Adottare la forma-narrazione, attraverso il filtro del romanzo familiare aggiunge qualcosa all’analisi sociologica, alle stime quantitative sul patrimonio edilizio, allo smascheramento della gentrificazione hipster e delle operazioni dei sofisticati “sviluppatori” che sono succeduti ai rozzi palazzinari e ai “mercanti di campagna” di una volta?

Con una mossa improvvisa e tirando fuori tutto il suo spirito irish Gainsforth, convoca qui un fratello, come ha fatto per altri membri della famiglia, e rievoca la Pasqua del 1916.

In quel giorno, malgrado non avessero ricevuto un previsto carico di armi, un gruppo di sciamannati intellettuali, difensori del declinante gaelico, attivisti teatrali e giornalisti occupò un edificio postale a Dublino, O’Connel street, con una messinscena simbolica e proclamò l’indipendenza irlandese e il suo governo provvisorio.

L’unico politico in qualche modo professionale era James Connolly, marxista, IWW, ammiratissimo da Lenin.
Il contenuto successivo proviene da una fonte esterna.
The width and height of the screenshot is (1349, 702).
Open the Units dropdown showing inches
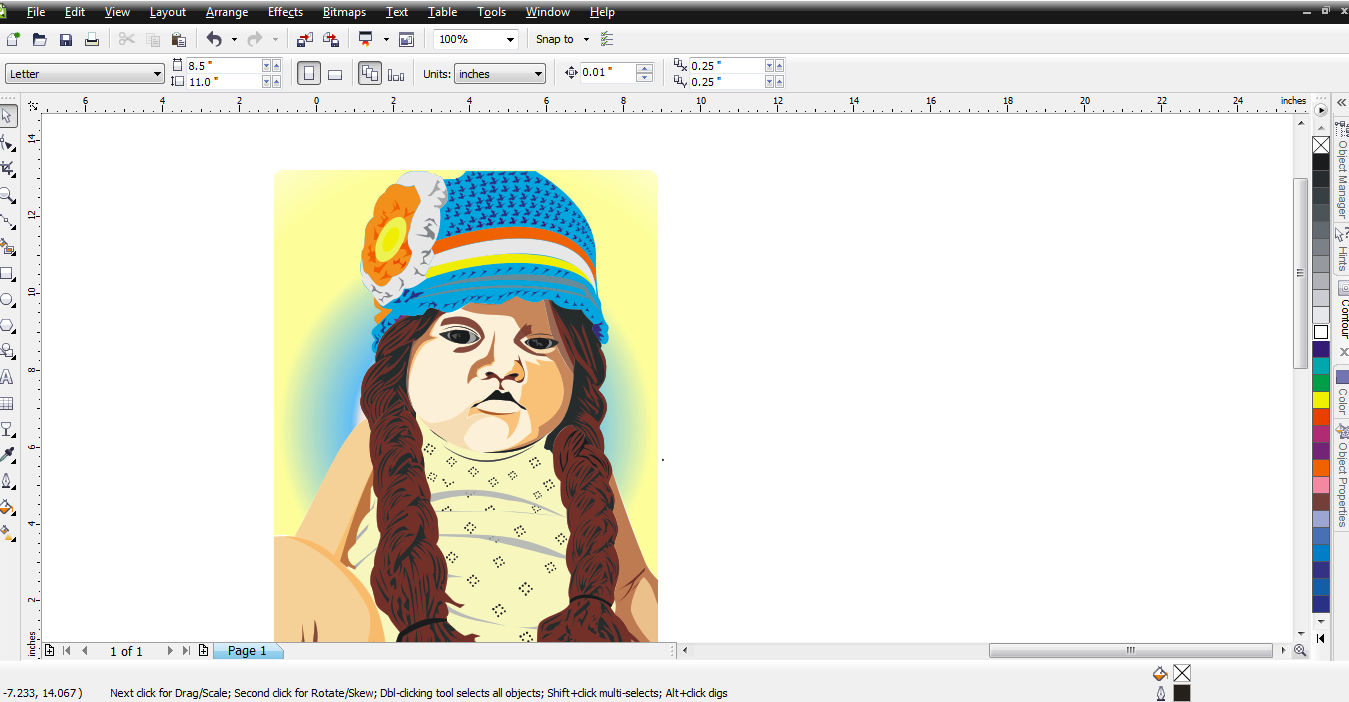(x=499, y=73)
Assediati dalle truppe britanniche con gli esordienti carri armati, decisero di resistere, malgrado la sostanziale indifferenza e perfino l’ostilità della popolazione preoccupata per la violenta reazione britannica.

Finirono tutti malissimo, una vera missione suicida, ma la ferocia della repressione finì per innestare una simpatia popolare che lentamente fece crescere e vincere quel movimento. Un lungo percorso, culminato nella promettente vittoria del Sinn Féin perfino nel residuo bastione unionista del Nord Irlanda.

«Retrospettivamente attribuiamo un carattere di inevitabilità a quell’evento e alla storia successiva. Ma se oggi fossimo presenti lì, in quel momento, probabilmente non la vedremmo così. Probabilmente quell’azione, che segna uno spartiacque nella storia irlandese, ci sembrerebbe una follia. Semplicemente, stavano ragionando su un altro piano, quello del linguaggio simbolico e metaforico. Volevano creare una nuova storia, e ci sono riusciti» (p. 284).

Sarah Gainsforth, condividendo queste storie di famiglia e di resistenza urbana ha voluto mostrare che dalla miseria si può uscire nel presente come ci si è riusciti nel passato: non solo con analisi e statistiche, ma «ribellandoci e raccontando nuove storie». Uscendo di casa.